- _GOAL OF THE EXERCISE_
Stopping right after the line with "Task: Click the 请先填写管理员身份信息 text", please reproduce the material below exactly from its first line.

== Segment start ==

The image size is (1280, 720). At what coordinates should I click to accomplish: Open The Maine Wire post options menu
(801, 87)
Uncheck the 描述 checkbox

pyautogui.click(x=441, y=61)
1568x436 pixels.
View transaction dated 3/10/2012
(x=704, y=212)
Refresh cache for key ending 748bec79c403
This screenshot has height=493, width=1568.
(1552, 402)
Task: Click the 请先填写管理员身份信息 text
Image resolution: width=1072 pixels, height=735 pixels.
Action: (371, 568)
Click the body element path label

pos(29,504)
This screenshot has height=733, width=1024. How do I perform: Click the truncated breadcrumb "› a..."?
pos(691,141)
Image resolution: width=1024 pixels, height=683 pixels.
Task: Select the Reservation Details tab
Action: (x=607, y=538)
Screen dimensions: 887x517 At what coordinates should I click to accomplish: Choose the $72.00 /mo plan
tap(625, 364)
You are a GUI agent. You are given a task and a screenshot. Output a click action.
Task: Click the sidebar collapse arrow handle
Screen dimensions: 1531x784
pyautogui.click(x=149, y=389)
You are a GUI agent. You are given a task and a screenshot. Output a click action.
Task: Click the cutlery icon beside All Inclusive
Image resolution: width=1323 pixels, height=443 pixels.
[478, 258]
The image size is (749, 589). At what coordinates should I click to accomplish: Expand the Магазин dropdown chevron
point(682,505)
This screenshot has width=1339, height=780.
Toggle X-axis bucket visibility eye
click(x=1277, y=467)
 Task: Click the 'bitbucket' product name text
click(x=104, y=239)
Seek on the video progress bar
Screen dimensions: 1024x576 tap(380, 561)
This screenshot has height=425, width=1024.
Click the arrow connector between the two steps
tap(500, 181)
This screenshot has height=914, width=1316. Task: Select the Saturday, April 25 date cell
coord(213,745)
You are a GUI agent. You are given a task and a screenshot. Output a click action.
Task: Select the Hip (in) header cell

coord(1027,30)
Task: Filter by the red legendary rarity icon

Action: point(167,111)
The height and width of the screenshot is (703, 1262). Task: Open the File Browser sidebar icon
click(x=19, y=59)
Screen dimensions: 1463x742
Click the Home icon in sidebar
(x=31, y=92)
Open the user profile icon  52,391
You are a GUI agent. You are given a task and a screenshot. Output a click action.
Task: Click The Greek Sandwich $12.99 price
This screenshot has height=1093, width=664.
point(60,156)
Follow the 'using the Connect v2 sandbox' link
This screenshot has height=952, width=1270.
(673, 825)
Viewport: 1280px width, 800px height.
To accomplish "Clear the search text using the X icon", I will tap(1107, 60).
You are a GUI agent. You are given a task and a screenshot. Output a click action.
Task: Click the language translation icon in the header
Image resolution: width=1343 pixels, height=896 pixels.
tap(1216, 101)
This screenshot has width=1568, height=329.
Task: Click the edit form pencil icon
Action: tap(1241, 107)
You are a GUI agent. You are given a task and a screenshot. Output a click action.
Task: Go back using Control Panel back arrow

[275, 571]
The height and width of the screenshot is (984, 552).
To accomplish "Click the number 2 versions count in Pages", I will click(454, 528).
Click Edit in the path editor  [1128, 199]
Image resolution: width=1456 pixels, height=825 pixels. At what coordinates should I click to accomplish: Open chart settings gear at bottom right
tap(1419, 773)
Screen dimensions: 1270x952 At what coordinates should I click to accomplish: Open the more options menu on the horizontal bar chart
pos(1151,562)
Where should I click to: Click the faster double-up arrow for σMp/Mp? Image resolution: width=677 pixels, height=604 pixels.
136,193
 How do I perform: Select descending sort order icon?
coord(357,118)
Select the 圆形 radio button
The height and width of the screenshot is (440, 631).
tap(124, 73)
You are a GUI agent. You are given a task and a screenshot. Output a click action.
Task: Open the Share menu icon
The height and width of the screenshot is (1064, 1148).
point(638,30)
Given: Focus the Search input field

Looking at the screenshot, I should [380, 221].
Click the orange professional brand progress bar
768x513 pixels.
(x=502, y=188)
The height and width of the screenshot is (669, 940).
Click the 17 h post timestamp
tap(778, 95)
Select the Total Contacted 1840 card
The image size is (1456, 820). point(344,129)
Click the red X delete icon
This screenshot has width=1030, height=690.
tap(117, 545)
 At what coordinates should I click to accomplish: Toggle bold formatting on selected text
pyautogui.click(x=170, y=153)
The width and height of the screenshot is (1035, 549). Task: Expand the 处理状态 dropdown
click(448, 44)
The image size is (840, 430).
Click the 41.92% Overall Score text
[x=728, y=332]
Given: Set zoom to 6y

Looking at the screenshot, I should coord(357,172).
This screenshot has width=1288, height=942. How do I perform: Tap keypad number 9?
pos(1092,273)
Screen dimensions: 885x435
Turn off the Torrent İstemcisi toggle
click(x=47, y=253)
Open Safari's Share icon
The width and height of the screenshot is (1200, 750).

== Segment end ==

- _RESULT_
The image size is (1280, 720). At what coordinates should I click to accomplish: Open The Maine Wire post options menu
(801, 87)
Uncheck the 描述 checkbox

pyautogui.click(x=441, y=61)
1568x436 pixels.
View transaction dated 3/10/2012
(x=704, y=212)
Refresh cache for key ending 748bec79c403
This screenshot has height=493, width=1568.
(1552, 402)
Task: Click the 请先填写管理员身份信息 text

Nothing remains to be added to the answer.